Given instruction: Reproduce word for word the part of the passage on state readiness to resist federal overreach that opens with the words containing "Warning, a long" and closes with "immigration, and healthcare.".

Warning, a long response follows.

1. State Competencies & Preparedness

The reality: state readiness is wildly uneven and, in many cases, dangerously behind where it needs to be. The strongest legal infrastructure for resisting federal overreach exists in states that have been at this game for a while—California, New York (outside of Adams), Illinois, Washington—where state attorneys general and regulatory agencies have successfully sued the federal government dozens of times in recent years. These states, whether you agree with their policies or not, have built the legal muscle memory to challenge federal directives on climate, immigration, and healthcare.

But for many others—particularly purple states with divided governments—the situation is far more precarious. State legal offices are often underfunded, reactive rather than proactive, and too reliant on federal court venues that may already be compromised. Even in deep-red states, where one might expect aggressive state autonomy efforts, the preparedness gap is enormous: many have passed sovereignty resolutions and grandstanding bills, but lack the legal infrastructure to actually defend them in court.

Records shown:
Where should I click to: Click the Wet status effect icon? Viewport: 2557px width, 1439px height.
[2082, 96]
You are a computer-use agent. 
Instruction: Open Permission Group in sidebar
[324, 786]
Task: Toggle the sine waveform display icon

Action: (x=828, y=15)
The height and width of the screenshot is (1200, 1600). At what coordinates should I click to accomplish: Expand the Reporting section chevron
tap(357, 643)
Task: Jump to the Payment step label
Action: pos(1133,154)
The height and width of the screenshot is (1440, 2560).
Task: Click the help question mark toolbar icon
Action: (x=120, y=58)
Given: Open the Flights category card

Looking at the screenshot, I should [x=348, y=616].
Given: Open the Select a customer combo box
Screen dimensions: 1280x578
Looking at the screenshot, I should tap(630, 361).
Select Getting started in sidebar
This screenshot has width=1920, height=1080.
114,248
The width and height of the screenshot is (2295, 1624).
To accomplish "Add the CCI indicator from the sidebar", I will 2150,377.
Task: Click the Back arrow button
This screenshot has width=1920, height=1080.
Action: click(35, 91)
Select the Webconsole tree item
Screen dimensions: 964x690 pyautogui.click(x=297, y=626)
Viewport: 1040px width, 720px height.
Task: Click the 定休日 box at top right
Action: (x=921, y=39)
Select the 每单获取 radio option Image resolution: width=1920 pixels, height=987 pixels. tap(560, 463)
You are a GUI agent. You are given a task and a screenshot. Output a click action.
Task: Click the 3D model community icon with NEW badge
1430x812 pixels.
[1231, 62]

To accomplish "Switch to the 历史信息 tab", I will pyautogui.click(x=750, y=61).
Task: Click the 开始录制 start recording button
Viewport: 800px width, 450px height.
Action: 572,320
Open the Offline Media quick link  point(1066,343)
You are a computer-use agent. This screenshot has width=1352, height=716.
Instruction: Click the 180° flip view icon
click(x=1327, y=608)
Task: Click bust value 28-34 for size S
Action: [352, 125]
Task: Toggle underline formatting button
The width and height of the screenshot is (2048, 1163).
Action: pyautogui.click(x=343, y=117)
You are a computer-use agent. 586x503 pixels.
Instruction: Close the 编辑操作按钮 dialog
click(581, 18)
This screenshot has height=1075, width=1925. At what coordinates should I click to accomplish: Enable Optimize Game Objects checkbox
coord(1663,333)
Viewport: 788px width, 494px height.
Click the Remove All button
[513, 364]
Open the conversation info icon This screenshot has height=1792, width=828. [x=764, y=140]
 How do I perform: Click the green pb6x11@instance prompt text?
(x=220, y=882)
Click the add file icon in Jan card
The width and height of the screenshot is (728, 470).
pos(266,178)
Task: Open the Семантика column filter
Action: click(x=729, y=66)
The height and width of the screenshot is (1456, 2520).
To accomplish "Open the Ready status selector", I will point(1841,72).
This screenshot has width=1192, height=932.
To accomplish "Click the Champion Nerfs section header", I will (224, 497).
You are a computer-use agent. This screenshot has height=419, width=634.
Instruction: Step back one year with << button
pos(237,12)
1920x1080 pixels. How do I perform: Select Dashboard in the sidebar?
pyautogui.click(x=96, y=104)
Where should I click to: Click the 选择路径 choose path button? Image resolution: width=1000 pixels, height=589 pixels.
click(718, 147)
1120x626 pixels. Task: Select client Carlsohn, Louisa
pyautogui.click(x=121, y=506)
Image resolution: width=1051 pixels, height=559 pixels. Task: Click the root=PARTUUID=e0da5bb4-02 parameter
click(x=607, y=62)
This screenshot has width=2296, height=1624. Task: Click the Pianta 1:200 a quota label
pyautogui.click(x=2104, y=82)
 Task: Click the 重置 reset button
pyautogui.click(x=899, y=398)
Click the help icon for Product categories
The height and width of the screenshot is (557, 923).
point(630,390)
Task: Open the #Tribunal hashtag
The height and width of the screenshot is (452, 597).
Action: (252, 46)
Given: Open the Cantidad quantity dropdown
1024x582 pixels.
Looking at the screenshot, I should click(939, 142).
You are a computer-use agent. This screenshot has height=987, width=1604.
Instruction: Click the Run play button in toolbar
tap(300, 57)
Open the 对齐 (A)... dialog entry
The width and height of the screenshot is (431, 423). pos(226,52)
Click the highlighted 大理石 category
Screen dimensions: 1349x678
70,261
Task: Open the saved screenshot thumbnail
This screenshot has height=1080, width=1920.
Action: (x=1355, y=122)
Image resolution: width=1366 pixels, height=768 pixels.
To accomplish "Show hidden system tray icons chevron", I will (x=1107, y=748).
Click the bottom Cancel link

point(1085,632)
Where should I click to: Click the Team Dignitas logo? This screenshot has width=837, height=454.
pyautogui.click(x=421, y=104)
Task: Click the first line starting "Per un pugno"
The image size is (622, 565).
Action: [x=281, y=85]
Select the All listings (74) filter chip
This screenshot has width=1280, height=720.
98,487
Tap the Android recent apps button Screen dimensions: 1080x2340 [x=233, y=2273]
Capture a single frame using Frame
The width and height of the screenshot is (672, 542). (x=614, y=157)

Solution below:
Warning, a long response follows.

1. State Competencies & Preparedness

The reality: state readiness is wildly uneven and, in many cases, dangerously behind where it needs to be. The strongest legal infrastructure for resisting federal overreach exists in states that have been at this game for a while—California, New York (outside of Adams), Illinois, Washington—where state attorneys general and regulatory agencies have successfully sued the federal government dozens of times in recent years. These states, whether you agree with their policies or not, have built the legal muscle memory to challenge federal directives on climate, immigration, and healthcare.